(Pixel coordinate grounding data)
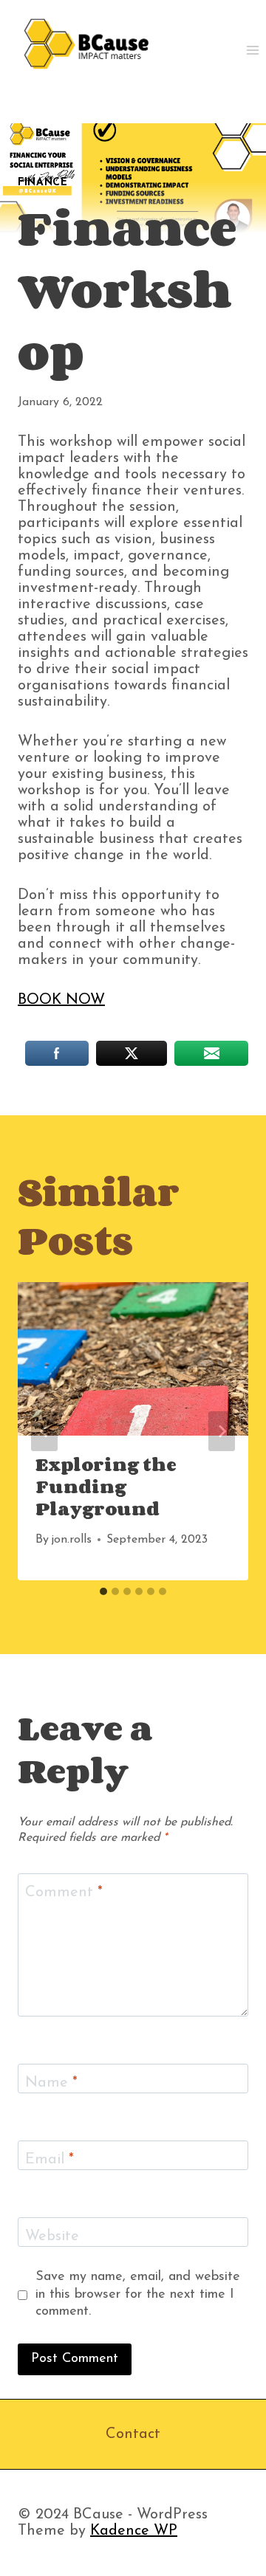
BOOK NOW (61, 1000)
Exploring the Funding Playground (106, 1486)
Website (52, 2236)
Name (51, 2083)
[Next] (221, 1431)
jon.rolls (71, 1540)
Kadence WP (133, 2531)
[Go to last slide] (44, 1431)
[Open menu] (252, 49)
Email (49, 2159)
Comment (64, 1892)
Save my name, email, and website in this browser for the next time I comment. (137, 2294)
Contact (133, 2434)
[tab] (103, 1591)
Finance (43, 182)
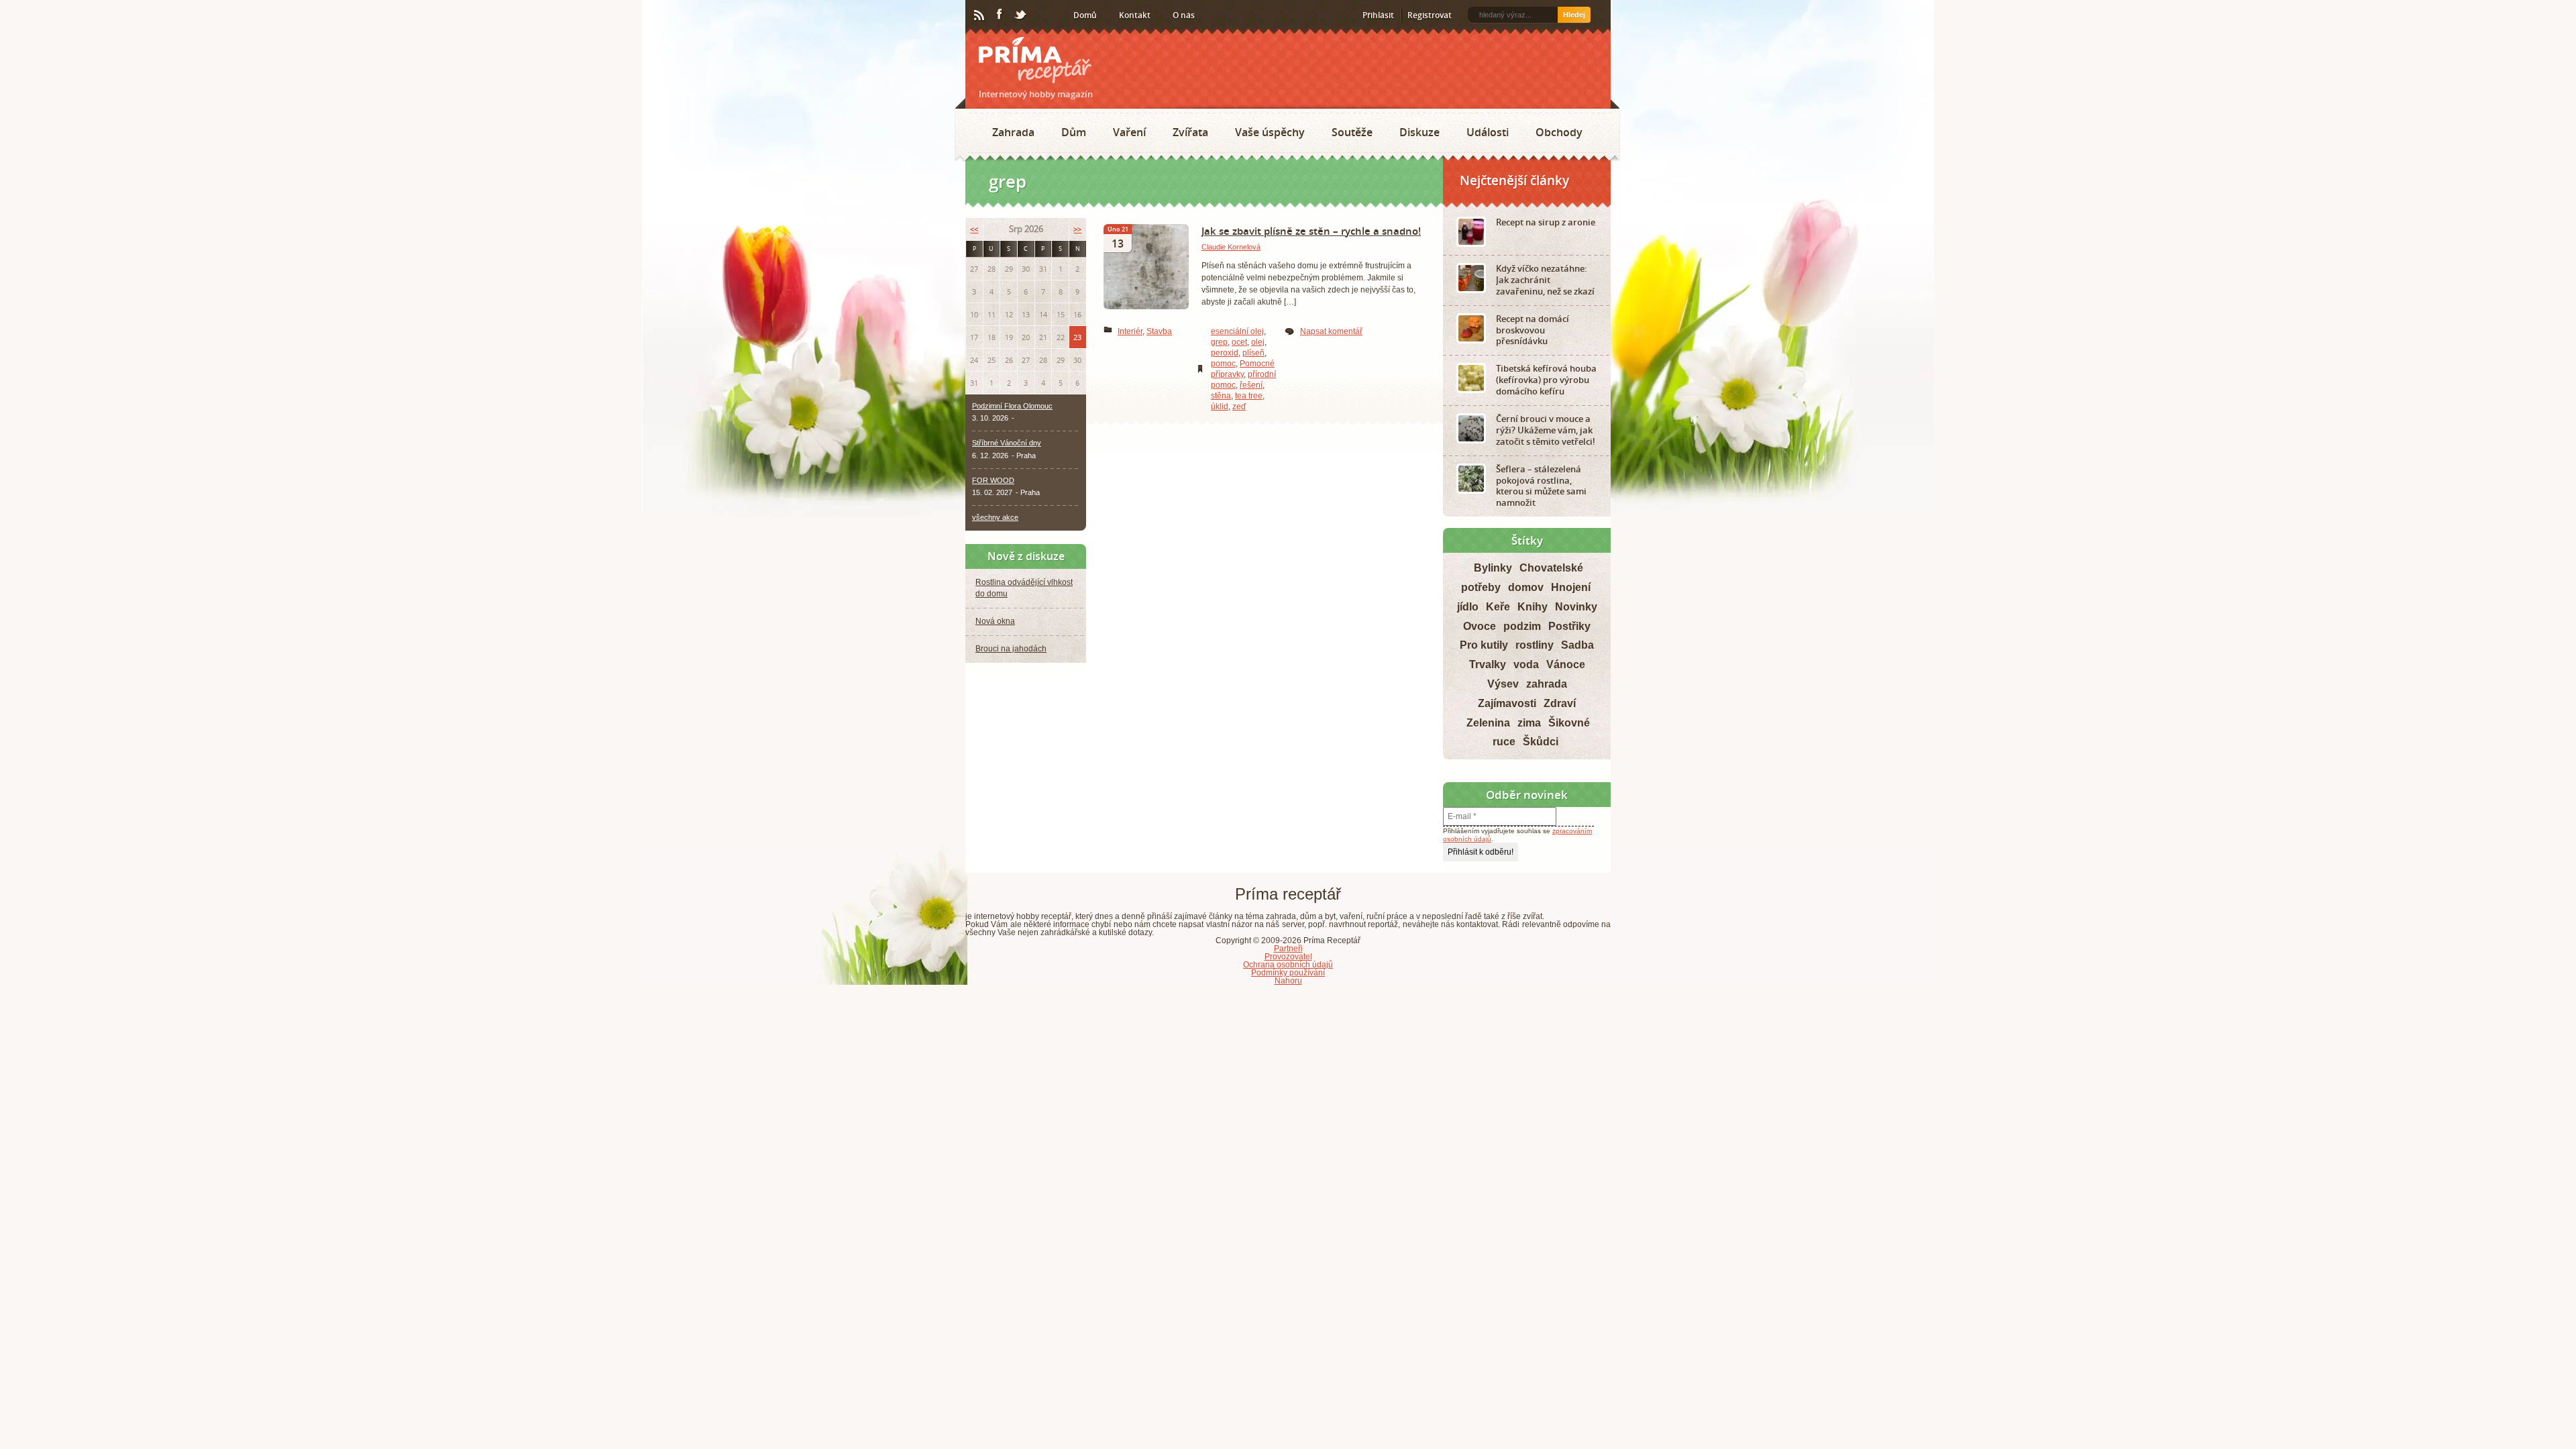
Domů (1085, 15)
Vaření (1129, 132)
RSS (980, 15)
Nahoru (1288, 980)
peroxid (1224, 353)
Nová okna (995, 621)
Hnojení (1571, 587)
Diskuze (1419, 132)
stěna (1221, 395)
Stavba (1159, 331)
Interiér (1130, 331)
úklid (1219, 406)
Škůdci (1540, 741)
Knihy (1532, 606)
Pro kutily (1484, 645)
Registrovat (1429, 15)
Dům (1073, 132)
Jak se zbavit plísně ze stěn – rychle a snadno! (1311, 230)
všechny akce (995, 517)
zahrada (1546, 684)
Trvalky (1487, 664)
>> (1077, 229)
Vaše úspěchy (1270, 132)
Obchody (1559, 132)
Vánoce (1565, 664)
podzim (1522, 626)
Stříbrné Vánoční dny (1006, 443)
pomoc (1223, 363)
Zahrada (1013, 132)
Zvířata (1190, 132)
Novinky (1576, 606)
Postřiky (1569, 626)
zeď (1239, 406)
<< (974, 229)
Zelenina (1488, 723)
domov (1526, 587)
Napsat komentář (1331, 331)
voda (1526, 664)
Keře (1498, 606)
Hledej (1574, 15)
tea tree (1249, 395)
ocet (1239, 342)
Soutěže (1352, 132)
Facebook (1000, 15)
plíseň (1253, 353)
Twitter (1021, 15)
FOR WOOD (993, 480)
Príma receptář (1035, 60)
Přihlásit (1378, 15)
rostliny (1534, 645)
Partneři (1288, 948)
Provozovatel (1288, 956)
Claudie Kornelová (1230, 247)
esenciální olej (1237, 331)
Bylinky (1493, 568)
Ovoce (1479, 626)
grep (1219, 342)
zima (1529, 723)
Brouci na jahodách (1010, 648)
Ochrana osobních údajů (1288, 964)
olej (1258, 342)
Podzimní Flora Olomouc (1012, 406)
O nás (1184, 15)
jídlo (1468, 606)
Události (1487, 132)
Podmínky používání (1288, 972)
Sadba (1577, 645)
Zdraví (1560, 703)
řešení (1251, 385)
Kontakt (1134, 15)
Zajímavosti (1507, 703)
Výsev (1503, 684)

> **Exercise prompt**
Go through the data above and print exactly the lines from its first line through the line holding "Twitter (1021, 15)", both included, leaving pictures aside.

> **Written answer**
BOOK NOW (61, 1000)
Exploring the Funding Playground (106, 1486)
Website (52, 2236)
Name (51, 2083)
[Next] (221, 1431)
jon.rolls (71, 1540)
Kadence WP (133, 2531)
[Go to last slide] (44, 1431)
[Open menu] (252, 49)
Email (49, 2159)
Comment (64, 1892)
Save my name, email, and website in this browser for the next time I comment. (137, 2294)
Contact (133, 2434)
[tab] (103, 1591)
Finance (43, 182)
Domů (1085, 15)
Vaření (1129, 132)
RSS (980, 15)
Nahoru (1288, 980)
peroxid (1224, 353)
Nová okna (995, 621)
Hnojení (1571, 587)
Diskuze (1419, 132)
stěna (1221, 395)
Stavba (1159, 331)
Interiér (1130, 331)
úklid (1219, 406)
Škůdci (1540, 741)
Knihy (1532, 606)
Pro kutily (1484, 645)
Registrovat (1429, 15)
Dům (1073, 132)
Jak se zbavit plísně ze stěn – rychle a snadno! (1311, 230)
všechny akce (995, 517)
zahrada (1546, 684)
Trvalky (1487, 664)
>> (1077, 229)
Vaše úspěchy (1270, 132)
Obchody (1559, 132)
Vánoce (1565, 664)
podzim (1522, 626)
Stříbrné Vánoční dny (1006, 443)
pomoc (1223, 363)
Zahrada (1013, 132)
Zvířata (1190, 132)
Novinky (1576, 606)
Postřiky (1569, 626)
zeď (1239, 406)
<< (974, 229)
Zelenina (1488, 723)
domov (1526, 587)
Napsat komentář (1331, 331)
voda (1526, 664)
Keře (1498, 606)
Hledej (1574, 15)
tea tree (1249, 395)
ocet (1239, 342)
Soutěže (1352, 132)
Facebook (1000, 15)
plíseň (1253, 353)
Twitter (1021, 15)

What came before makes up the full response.